Geen inbreuk op conclusie 8 van EP 036 van Floration door de verpakkingssamenstellen van RFH

21-04-2021 Print this page
Auteur:
Anouck Bakhuis
IEPT20210413, Rb Den Haag, Floration v RFH

Geen inbreuk op conclusie 8 van EP 036 van Floration door de verpakkingssamenstellen in het door RFH georganiseerde zeecontainertransport van rozen nu Floration uitgaat van een te ruime uitleg van het begrip ethyleenregulerend in de zin van deelkenmerk 8.4. en daarmee van een te ruime beschermingsomvang van conclusie 8 van EP 036: ethyleenregulatie in de zin van deelkenmerk 8.4. wordt niet bereikt met enkele aanwezigheid van gaatjes/openingen in de verpakking die ethyleen doorlaten zoals het geval is bij de verpakkingssamenstellen van RFH zonder dat nadere op regulatie van ethyleen gerichte maatregelen zijn getroffen, ook geen sprake van inbreuk bij wege van equivalentie, nu geen sprake is van inbreuk op conclusie 8 ook geen inbreuk op conclusies 9 en 10. 

 

OCTROOIRECHT

 

Kort geding. Floration houdt zich bezig met de lease van niet-financiële activa en het exploiteren van een octrooi (EP 036) voor een “Method for long-term storage or transport of roses or chrysanthemums, packaging assembly, container comprising packaging assemblies, and use of packaging assembly". RFH is een coöperatie van kwekers.
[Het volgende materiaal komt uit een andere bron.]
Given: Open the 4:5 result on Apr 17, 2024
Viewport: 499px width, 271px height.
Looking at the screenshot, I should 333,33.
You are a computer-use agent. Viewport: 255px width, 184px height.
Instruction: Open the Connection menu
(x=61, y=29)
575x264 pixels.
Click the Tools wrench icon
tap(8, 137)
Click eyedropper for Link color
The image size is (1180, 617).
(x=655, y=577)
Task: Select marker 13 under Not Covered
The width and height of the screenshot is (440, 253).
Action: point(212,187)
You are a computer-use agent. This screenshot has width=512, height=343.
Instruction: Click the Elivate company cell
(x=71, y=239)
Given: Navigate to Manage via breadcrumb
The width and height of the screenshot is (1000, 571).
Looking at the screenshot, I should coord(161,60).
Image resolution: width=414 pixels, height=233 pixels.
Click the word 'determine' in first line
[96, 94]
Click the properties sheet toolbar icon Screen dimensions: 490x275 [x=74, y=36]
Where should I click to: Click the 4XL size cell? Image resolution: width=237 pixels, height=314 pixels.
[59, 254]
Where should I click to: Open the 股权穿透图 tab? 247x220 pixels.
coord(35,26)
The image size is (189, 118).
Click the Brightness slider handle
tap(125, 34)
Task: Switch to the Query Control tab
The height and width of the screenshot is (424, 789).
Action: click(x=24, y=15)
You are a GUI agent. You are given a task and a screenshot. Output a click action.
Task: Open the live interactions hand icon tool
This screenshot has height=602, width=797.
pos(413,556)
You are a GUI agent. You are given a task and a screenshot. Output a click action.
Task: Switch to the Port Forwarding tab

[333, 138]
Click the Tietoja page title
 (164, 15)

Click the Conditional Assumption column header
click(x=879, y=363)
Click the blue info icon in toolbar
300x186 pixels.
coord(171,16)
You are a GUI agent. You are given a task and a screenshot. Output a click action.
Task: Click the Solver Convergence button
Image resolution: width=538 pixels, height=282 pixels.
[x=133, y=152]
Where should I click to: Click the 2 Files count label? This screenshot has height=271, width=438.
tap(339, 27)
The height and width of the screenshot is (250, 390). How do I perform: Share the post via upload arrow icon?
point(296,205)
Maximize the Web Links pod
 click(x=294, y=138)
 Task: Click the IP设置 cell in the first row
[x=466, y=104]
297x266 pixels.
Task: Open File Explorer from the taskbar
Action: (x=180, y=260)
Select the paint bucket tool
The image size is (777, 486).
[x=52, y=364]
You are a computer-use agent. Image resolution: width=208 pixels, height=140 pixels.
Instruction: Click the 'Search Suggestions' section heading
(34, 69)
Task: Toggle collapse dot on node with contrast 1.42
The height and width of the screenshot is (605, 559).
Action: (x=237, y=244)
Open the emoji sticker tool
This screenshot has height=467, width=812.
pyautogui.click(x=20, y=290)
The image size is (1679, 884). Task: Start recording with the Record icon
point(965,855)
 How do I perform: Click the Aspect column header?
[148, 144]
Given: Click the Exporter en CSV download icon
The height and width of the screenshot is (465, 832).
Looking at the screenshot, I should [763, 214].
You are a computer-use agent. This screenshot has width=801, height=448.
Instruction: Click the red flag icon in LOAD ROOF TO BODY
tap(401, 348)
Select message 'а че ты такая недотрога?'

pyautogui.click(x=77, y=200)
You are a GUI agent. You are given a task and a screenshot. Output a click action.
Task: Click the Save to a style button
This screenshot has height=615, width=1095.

Met name door Keniaanse rozenkwekers die aangesloten zijn bij RFH werd de wens geuit rozen per zeevracht te vervoeren. RFH is gaan experimenteren met vervoer vanuit Kenia in zeecontainers. Floration stelt dat RFH inbreuk maakt op conclusies 8, 9 en 10 van het octrooi door het vervoer van de rozen in zeecontainers, met name door de verpakkingssamenstellen. Het geschil ziet vooral op deelkenmerk 8.4 over ethyleenregulering. Partijen geven ieder een andere uitleg aan dit begrip.

 

De voorzieningenrechter oordeelt dat Floration een te ruime uitleg geeft aan dit deelkenmerk en daarmee aan conclusie 8. De enkele aanwezigheid van gaatjes/openingen in de verpakkingen van RFH betekent nog niet dat deze verpakkingen ook ethyleenregulerend zijn. Daarvoor moeten aanvullende maatregelen worden getroffen. Er is ook geen sprake van inbreuk bij wege van equivalentie. Evenmin is sprake van inbreuk op conclusie 9 en 10. Deze conclusies verwijzen terug naar conclusie 8. De vorderingen van Floration worden afgewezen.